Data on word and element locations
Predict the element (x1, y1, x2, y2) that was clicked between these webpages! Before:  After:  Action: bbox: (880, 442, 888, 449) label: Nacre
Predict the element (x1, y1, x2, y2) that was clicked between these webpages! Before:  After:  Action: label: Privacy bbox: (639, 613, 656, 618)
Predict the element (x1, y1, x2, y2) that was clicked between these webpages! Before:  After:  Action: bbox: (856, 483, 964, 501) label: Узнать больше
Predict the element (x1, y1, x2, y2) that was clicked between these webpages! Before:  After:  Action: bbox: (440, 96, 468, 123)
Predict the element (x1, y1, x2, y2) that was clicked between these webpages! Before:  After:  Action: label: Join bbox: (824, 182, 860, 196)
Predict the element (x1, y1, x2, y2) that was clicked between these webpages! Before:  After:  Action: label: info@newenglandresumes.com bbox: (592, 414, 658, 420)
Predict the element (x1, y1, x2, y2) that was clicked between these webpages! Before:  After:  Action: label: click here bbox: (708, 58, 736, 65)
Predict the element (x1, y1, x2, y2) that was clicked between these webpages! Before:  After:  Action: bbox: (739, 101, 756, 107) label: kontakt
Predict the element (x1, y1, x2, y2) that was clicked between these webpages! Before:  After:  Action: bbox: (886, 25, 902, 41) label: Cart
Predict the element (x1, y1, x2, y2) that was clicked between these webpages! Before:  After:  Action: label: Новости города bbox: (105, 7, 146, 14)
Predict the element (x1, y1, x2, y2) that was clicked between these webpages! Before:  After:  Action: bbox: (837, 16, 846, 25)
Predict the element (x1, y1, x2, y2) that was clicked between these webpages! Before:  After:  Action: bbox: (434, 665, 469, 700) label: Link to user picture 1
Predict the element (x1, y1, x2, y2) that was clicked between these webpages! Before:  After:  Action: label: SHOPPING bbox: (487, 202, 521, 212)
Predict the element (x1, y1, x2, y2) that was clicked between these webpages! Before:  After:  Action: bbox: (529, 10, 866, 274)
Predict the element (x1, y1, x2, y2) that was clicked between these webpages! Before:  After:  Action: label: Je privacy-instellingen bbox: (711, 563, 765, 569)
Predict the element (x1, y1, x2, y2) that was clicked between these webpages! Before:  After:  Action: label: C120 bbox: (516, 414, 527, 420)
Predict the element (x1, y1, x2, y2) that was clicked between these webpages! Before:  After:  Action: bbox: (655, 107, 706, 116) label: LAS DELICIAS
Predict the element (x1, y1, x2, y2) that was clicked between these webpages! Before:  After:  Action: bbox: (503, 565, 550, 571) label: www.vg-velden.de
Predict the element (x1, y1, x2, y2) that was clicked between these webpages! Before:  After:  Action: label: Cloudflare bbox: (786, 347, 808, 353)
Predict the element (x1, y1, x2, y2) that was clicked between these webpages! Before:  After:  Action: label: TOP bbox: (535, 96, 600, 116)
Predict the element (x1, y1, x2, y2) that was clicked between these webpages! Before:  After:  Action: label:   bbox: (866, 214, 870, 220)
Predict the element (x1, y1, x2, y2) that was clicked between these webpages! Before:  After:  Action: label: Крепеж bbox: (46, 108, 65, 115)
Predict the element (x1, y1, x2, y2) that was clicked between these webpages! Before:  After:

▶ **EXERCISE INSTRUCTIONS**:
Reproduce the records verbatim, starting at the first line and ending at the line that contains "182, 860, 196)", with both of these lines included. Output only those lines.

▶ **FULL RESPONSE**:
Predict the element (x1, y1, x2, y2) that was clicked between these webpages! Before:  After:  Action: bbox: (880, 442, 888, 449) label: Nacre
Predict the element (x1, y1, x2, y2) that was clicked between these webpages! Before:  After:  Action: label: Privacy bbox: (639, 613, 656, 618)
Predict the element (x1, y1, x2, y2) that was clicked between these webpages! Before:  After:  Action: bbox: (856, 483, 964, 501) label: Узнать больше
Predict the element (x1, y1, x2, y2) that was clicked between these webpages! Before:  After:  Action: bbox: (440, 96, 468, 123)
Predict the element (x1, y1, x2, y2) that was clicked between these webpages! Before:  After:  Action: label: Join bbox: (824, 182, 860, 196)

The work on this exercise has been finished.